Later in a blog post from Harry Shum, Bing Corporate Vice President, he said Bing uses more than 1,000 different “signals” to create its search algorithm. “To be clear, we learn from all of our customers. What we saw in today’s story was a spy-novelesque stunt to generate extreme outliers in tail query ranking. It was a creative tactic by a competitor, and we’ll take it as a back-handed compliment. But it doesn’t accurately portray how we use opt-in customer data as one of many inputs to help improve our user experience.”

So it seems as if there is going to be no let up in the battle with both sides standing firm and we look forward to what comes next. Oh for all those of you still wondering, tarsorrhaphy is a rare surgical procedure on eyelids. So now you know.

Source: The Official Google Blog and Bing Community Blog

Hallainzil

February 2, 2011, 4:57 pm

Microsoft: "Yes, we steal Google's search results to improve ours, but it's no big deal, because we don't ONLY steal Google's results."

Jmac

February 2, 2011, 5:01 pm

"we use opt-in customer data as one of many inputs to help improve our user experience" - slightly misleading, as it's clearly opt-out, not opt-in - if I recall correctly the check-box is checked by default, and you have to uncheck it yourself if you *don't* want to send all your browsing/search data to MS.

Simon

February 2, 2011, 5:34 pm

Sounds like MS were caught red handed.

Brian Carter

February 2, 2011, 5:50 pm

Here's as positive a spin as I can put on it for Microsoft:





It just so happens that Microsoft steal Google results. Users do a search for a term and then click a link, Microsoft then determines that the first link clicked is a good result and updates its own search results.

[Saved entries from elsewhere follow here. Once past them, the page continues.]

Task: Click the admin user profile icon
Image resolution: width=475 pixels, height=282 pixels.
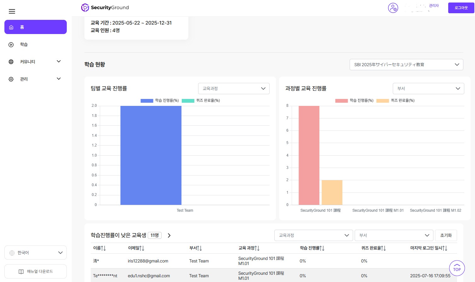Action: (393, 8)
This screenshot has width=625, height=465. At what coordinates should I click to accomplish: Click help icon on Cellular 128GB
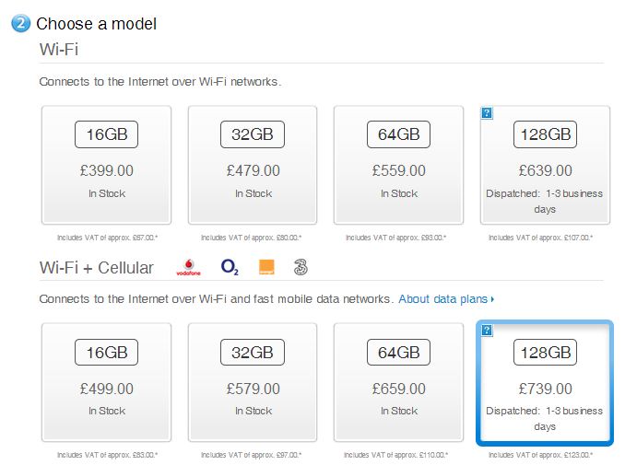pyautogui.click(x=488, y=330)
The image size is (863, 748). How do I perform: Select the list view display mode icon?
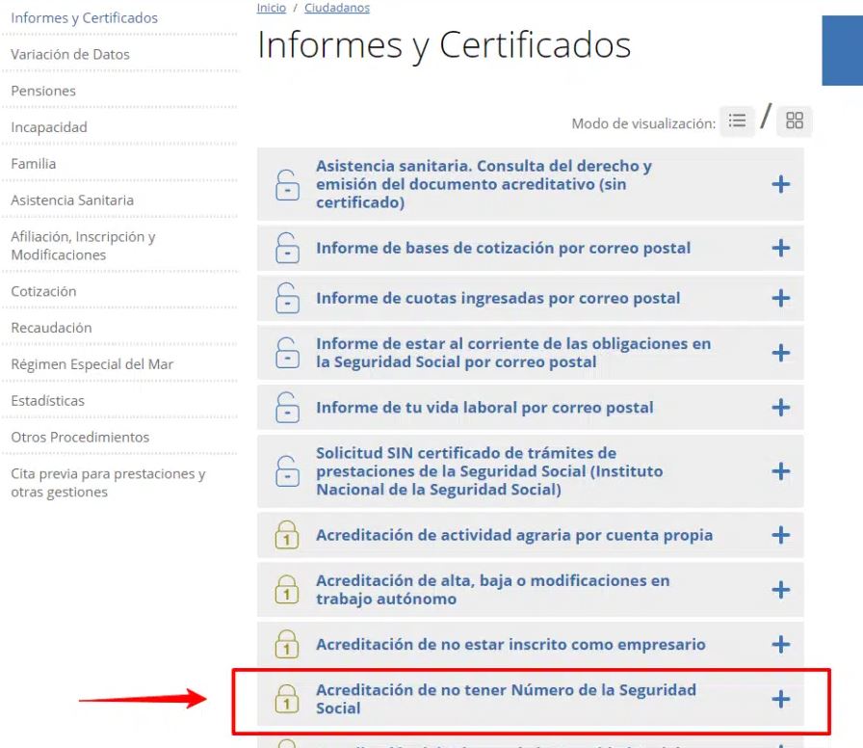pos(738,120)

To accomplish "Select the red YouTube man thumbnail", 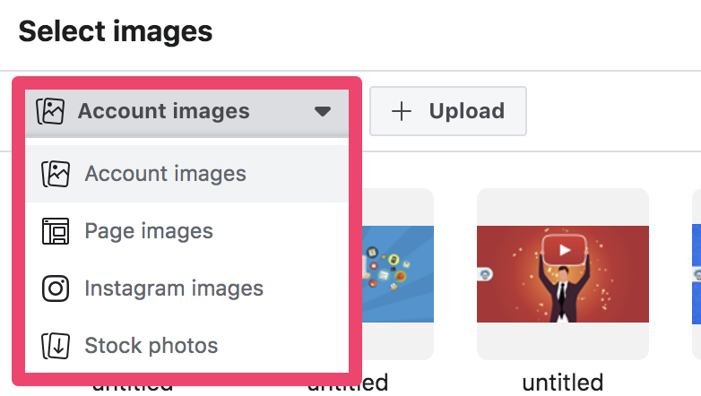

Alternatively: they steal because it's better.





Could you claim that this is like software piracy? Sure copies were made, but there was no real harm done to people/categories who created the original data because it's not like Microsoft was going to buy the data.





NB: I don't like Microsoft and I hope they get sued for this. I just don't think they will because I'm not sure they've actually broken any laws etc.

Greg Shewan

February 2, 2011, 8:39 pm

@Brian





Well I suppose the best way to describe what they did is that they cheated? They are copying results after all... maybe not illegal, but I'm sure there is some way the big G can sue them. After all for the rich the law is bendable ;)





Surely they can sue? Those results are garnered from many hours of R&D and the evolution of the search engine, isn't that in some way a violation of Google's IP?

Gk.pm

February 2, 2011, 9:45 pm

Microsoft is simply recording the user behaviour (click) after being presented with a list of search results from Google.





Is this really copying Google's results? Not really, it's a weak argument, and that maybe why Google has opted for the "name and shame" approach instead of taking it to court already...

Brian Carter

February 2, 2011, 9:50 pm

@Greg





I think they may well sue. Lawyers being the winners as per usual. I think they have two objectives from this though. Firstly, to stop Microsoft copying the results and secondly, to point out that Microsoft feels the need to copy their results (ie. google is best).





I'm not sure that there's IP stealing - they haven't stolen how Google got the results, nor are they making requests to Google for information - they're just using information that a user has obtained from Google and adding the choice that the user makes to that information.





I do agree that it's copying, cheating, stealing and is wrong.

Singulariter

February 2, 2011, 10:58 pm

Copying the results of a search, whose results are not clicked on, is not copying user behavior it's copying application behavior.

Gk.pm

February 2, 2011, 11:21 pm

@Singulariter as mentioned in the the article, Bing was just using the link that was clicked on.


Google actually had to have people with Internet Explorer and the Bing toolbar clicking on the first link to catch this.

Michael Kilbane

February 7, 2011, 4:40 am

Does anyone care if Bing is copying Google results. I for one don't because I use Google like the rest of the world.